By Kate Hardiman
Thursday, June 16, 2016
At least one professor in America does not feel the Bern.
University of Massachusetts Dartmouth Professor Jack
Stauder says his political and ideological conversion away from socialism and
Marxism occurred when he actually witnessed these systems in action.
After traveling to more than 110 countries to pursue
various forms of research, notably cultural anthropology, Stauder described his
conversion from Marxism as a process of disillusionment.
“I gradually became disenchanted with Marxism by visiting
many of the countries that had tried to shape their societies to conform to its
doctrines. I was disillusioned by the realities I saw in … socialist countries
– the USSR, Eastern Europe, China, Cuba, etc,” Stauder told The College Fix via email.
“I came to recognize that socialism doesn’t work, and
that its ‘revolutionary’ imposition inevitably leads to cruelty, injustice and
the loss of freedom,” the professor continued.
“I could see the same pattern in the many failed
left-wing revolutions of Latin America and elsewhere. By combining actual
travel with the historical study of socialism and revolution, I succeeded in
disabusing myself of the utopian notions that fatally attract people to leftist
ideas.”
Re-embracing his Western farming and ranching homes of
Colorado and New Mexico also helped solidify Stauder’s rejection of leftist
ideals, he said.
“Returning to my roots also helped my transition away
from the leftist ideology that exists in the intellectual atmosphere of
university life,” Stauder noted. “By spending my summers in the Southwest in the
company of rural working people, farmers and ranchers, I developed perspectives
on the real world very different from those that prevail in the academic
world.”
Academic institutions are breeding grounds for leftist
ideals, according to Stauder, as “academics in general are intellectuals, and
hence susceptible to ideologies.”
“People seem to feel the need to believe in something,
and when intellectuals abandon traditional religion, as most have done, they
tend to seek substitutes,” he said.
Political campus movements against the Vietnam war in the
1960s and 1970s inspired Stauder’s initial interest in leftist political
ideals. For many years, he identified as a Marxist and a radical.
These protests were common and influential on the
campuses where he studied and worked, notably that of Harvard College. There,
Stauder began his undergraduate career studying American history and literature
and eventually switched to cultural anthropology after working with a Maya
community in Chiapas, Mexico. This experience inspired him to pursue a Ph.D. in
anthropology at Cambridge University in England.
Stauder’s most recent research bridges anthropology and
ecology and he recently published The
Blue and the Green: A Cultural Ecological History of an Arizona Ranching
Community.
When asked about the current bias in academia, Stauder
pointed to the overwhelming amount of research confirming a leftist bias.

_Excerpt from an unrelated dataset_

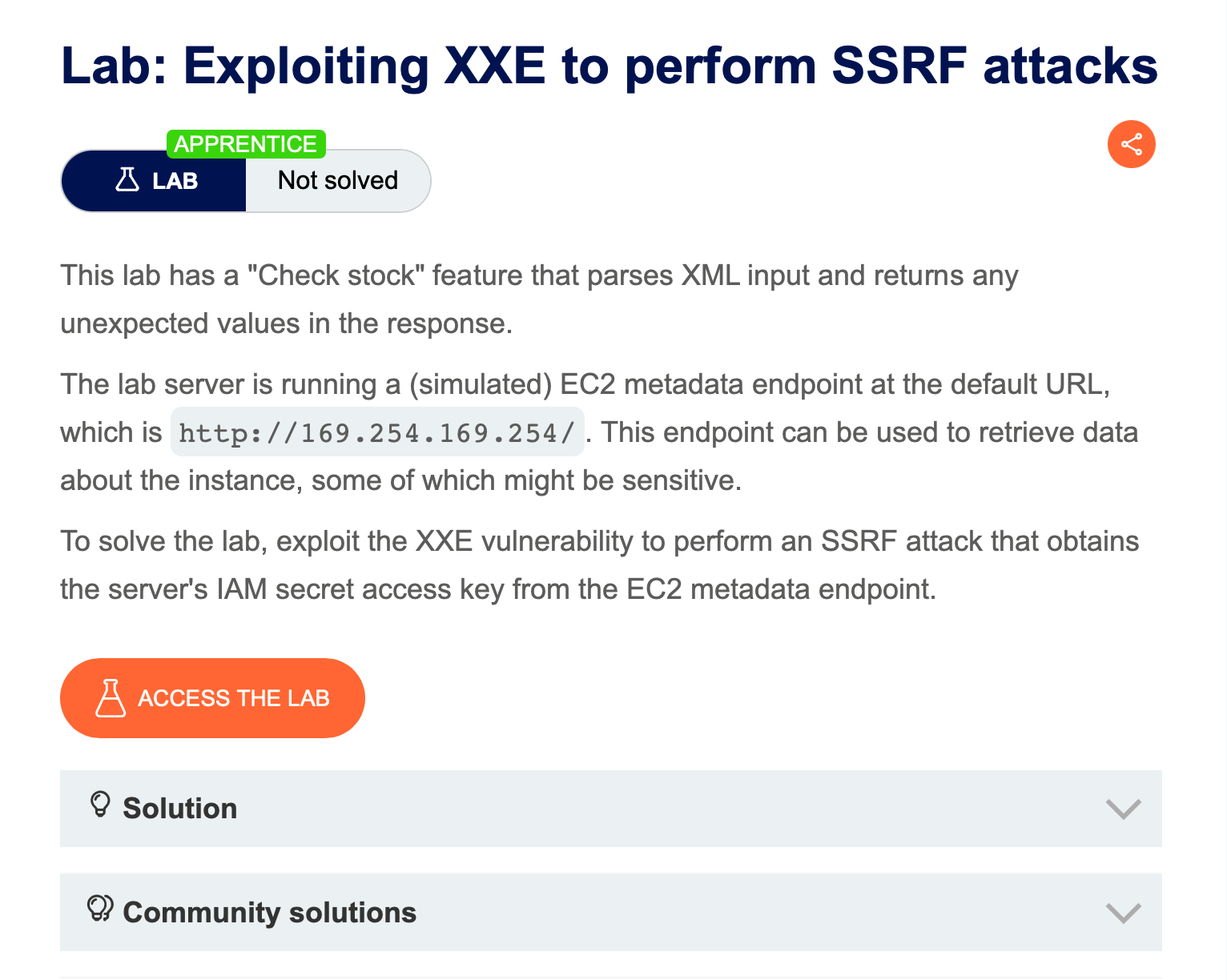1227x980 pixels.
Task: Click the quoted "Check stock" phrase
Action: coord(336,276)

“Academia has developed its own culture, a subset of the
wider elite culture of the ‘new upper class’ (see Charles Murray, Coming Apart). As in all cultures,
pressures exist to conform one’s thoughts and actions, and those who do not
conform tend to be marginalized or suppressed,” Stauder said.
Though it may be challenging, Stauder encourages
professors simply to “be individuals. Seek the truth, and stand by it.”